▶ **ABOUT THIS EXERCISE**
Which lines of the records contain the word "computer"? Copy each one.

▶ **DATA**
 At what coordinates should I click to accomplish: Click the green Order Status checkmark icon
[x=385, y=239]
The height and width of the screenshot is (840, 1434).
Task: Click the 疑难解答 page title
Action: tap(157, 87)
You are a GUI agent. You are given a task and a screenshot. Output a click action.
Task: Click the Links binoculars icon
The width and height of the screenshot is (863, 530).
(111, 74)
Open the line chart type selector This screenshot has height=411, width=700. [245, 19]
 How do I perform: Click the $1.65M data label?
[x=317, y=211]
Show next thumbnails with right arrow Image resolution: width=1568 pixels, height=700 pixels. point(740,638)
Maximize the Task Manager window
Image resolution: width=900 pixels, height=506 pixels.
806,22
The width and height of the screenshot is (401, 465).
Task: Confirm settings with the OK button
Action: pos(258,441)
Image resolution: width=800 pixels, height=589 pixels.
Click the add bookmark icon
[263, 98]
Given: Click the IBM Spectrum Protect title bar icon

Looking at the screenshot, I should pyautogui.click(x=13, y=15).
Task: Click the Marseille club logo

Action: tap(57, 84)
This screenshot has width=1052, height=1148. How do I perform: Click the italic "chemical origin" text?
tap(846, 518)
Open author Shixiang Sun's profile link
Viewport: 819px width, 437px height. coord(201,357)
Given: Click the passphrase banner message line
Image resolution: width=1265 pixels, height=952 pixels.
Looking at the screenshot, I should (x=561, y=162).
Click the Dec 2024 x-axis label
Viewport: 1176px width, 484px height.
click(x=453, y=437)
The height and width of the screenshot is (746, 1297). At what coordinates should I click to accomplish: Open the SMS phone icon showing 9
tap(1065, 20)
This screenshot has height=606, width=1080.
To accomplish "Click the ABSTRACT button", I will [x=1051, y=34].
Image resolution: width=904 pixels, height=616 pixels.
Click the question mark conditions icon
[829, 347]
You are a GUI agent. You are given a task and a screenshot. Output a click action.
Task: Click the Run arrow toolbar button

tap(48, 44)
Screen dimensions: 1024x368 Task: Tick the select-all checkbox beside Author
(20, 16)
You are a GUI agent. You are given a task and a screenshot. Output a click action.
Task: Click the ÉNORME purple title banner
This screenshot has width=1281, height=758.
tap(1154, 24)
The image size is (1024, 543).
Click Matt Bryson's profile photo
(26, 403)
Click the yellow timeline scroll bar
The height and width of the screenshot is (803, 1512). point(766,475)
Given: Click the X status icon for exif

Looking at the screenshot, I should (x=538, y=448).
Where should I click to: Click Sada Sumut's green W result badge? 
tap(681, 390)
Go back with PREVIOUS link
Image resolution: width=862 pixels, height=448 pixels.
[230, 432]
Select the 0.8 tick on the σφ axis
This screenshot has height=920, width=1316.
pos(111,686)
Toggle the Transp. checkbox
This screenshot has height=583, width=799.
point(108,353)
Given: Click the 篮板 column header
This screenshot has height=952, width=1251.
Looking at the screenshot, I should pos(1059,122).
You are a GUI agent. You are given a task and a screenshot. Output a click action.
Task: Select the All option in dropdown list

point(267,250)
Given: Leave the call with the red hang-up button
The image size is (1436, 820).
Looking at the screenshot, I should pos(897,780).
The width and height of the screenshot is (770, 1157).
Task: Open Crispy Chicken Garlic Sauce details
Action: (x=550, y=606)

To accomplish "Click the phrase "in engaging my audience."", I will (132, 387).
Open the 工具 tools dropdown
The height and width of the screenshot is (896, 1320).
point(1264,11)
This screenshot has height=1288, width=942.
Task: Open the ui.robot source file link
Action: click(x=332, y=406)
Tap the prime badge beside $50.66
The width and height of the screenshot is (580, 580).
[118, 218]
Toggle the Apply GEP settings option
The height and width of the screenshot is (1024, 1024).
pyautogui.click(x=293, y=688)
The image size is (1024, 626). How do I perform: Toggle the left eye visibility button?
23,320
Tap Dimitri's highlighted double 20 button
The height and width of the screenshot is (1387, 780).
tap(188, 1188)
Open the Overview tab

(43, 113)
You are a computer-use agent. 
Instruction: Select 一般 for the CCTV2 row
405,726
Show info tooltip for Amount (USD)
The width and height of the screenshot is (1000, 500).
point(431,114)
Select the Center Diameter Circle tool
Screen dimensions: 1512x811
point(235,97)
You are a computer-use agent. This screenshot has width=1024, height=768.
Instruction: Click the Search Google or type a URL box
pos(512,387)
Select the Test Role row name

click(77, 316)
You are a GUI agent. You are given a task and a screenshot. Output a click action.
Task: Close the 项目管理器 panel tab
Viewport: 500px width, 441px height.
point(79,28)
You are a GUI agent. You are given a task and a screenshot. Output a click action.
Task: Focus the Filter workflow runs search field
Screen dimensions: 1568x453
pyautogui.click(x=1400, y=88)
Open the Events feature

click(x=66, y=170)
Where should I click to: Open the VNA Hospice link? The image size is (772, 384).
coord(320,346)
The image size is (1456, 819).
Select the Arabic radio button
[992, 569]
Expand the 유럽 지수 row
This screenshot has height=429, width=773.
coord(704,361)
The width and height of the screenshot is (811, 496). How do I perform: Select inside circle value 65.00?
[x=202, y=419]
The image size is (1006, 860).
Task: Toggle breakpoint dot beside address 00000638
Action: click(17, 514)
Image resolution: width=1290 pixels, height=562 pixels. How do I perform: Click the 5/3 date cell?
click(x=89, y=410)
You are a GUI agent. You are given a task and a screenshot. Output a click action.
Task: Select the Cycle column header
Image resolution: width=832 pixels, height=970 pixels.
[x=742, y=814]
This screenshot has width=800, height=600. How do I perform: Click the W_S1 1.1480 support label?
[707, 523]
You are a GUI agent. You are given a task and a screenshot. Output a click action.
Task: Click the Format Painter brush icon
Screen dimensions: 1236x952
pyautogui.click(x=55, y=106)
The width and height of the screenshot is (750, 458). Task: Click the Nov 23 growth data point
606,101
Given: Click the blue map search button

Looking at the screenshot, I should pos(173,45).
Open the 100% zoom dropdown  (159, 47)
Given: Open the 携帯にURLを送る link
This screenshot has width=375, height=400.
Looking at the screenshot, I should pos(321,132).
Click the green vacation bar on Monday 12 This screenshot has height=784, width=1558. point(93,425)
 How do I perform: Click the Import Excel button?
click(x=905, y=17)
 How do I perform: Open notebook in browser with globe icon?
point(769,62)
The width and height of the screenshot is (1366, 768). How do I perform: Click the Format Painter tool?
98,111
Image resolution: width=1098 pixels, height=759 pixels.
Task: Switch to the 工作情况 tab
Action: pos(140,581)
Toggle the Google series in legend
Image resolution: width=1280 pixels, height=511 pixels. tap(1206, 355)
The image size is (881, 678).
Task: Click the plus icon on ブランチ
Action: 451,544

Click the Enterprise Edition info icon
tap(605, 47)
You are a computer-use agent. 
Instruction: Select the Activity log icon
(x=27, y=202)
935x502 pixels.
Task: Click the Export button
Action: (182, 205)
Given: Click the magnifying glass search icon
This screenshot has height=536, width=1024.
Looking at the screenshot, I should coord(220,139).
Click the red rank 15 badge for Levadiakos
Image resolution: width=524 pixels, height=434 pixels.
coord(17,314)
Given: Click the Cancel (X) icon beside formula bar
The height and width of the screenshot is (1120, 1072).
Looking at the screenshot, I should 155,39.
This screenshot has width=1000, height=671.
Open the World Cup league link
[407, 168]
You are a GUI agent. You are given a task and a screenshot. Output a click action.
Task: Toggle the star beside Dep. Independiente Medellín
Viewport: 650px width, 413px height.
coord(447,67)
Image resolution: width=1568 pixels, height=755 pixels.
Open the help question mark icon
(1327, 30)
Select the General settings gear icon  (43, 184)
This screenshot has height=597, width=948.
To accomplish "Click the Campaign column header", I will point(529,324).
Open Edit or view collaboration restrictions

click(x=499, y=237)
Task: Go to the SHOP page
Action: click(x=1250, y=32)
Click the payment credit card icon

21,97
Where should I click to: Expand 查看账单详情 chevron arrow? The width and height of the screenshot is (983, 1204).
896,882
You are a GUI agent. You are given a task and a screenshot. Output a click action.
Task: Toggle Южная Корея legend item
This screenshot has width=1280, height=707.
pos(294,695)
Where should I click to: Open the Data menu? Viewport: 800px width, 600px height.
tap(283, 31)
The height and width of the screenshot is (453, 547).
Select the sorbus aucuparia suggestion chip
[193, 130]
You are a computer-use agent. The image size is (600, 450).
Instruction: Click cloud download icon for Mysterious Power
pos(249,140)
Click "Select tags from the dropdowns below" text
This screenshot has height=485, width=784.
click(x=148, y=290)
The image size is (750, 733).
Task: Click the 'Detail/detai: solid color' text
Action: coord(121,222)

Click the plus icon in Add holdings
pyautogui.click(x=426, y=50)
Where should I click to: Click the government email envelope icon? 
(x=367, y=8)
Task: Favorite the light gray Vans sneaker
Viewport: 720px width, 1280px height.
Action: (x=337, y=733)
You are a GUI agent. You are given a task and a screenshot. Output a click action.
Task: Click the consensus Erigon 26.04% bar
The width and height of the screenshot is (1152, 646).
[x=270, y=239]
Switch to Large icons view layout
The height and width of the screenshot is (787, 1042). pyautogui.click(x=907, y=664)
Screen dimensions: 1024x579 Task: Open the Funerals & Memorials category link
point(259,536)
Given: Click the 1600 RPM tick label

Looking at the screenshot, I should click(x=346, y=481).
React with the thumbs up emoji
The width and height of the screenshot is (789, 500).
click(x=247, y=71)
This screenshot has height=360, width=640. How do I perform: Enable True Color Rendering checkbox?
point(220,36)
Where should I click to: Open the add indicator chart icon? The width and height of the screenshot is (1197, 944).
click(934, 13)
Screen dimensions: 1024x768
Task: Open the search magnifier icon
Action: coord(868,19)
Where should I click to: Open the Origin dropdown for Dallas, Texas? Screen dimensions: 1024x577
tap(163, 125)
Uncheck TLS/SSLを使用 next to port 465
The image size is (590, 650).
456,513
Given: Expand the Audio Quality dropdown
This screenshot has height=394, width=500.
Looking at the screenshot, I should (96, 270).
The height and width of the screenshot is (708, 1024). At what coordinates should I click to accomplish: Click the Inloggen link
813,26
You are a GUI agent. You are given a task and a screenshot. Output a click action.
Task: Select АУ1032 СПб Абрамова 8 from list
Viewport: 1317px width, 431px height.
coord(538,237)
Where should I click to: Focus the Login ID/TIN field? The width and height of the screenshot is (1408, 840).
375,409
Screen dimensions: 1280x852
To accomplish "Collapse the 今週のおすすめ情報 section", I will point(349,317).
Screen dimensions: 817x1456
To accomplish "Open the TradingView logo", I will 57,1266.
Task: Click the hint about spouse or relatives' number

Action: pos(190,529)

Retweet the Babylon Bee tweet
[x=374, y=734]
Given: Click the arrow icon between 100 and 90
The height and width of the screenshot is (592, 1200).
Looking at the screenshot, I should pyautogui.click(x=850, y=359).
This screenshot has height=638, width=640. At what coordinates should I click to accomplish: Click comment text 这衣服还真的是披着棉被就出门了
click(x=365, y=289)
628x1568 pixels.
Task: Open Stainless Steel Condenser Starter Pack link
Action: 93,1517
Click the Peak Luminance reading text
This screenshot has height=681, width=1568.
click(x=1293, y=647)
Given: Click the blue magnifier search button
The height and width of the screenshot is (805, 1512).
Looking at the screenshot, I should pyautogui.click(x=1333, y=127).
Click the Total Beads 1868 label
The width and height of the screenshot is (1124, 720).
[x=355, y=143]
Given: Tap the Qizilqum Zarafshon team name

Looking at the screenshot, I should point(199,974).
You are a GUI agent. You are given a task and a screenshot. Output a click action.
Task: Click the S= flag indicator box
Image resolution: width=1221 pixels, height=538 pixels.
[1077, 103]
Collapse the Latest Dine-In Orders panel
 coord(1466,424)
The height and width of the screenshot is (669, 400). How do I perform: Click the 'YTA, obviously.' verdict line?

▶ **SOLVED EXERCISE**
You are a computer-use agent. 
You are a computer-use agent. This screenshot has width=1024, height=768.
You are a computer-use agent. 
You are a computer-use agent. The image size is (600, 450).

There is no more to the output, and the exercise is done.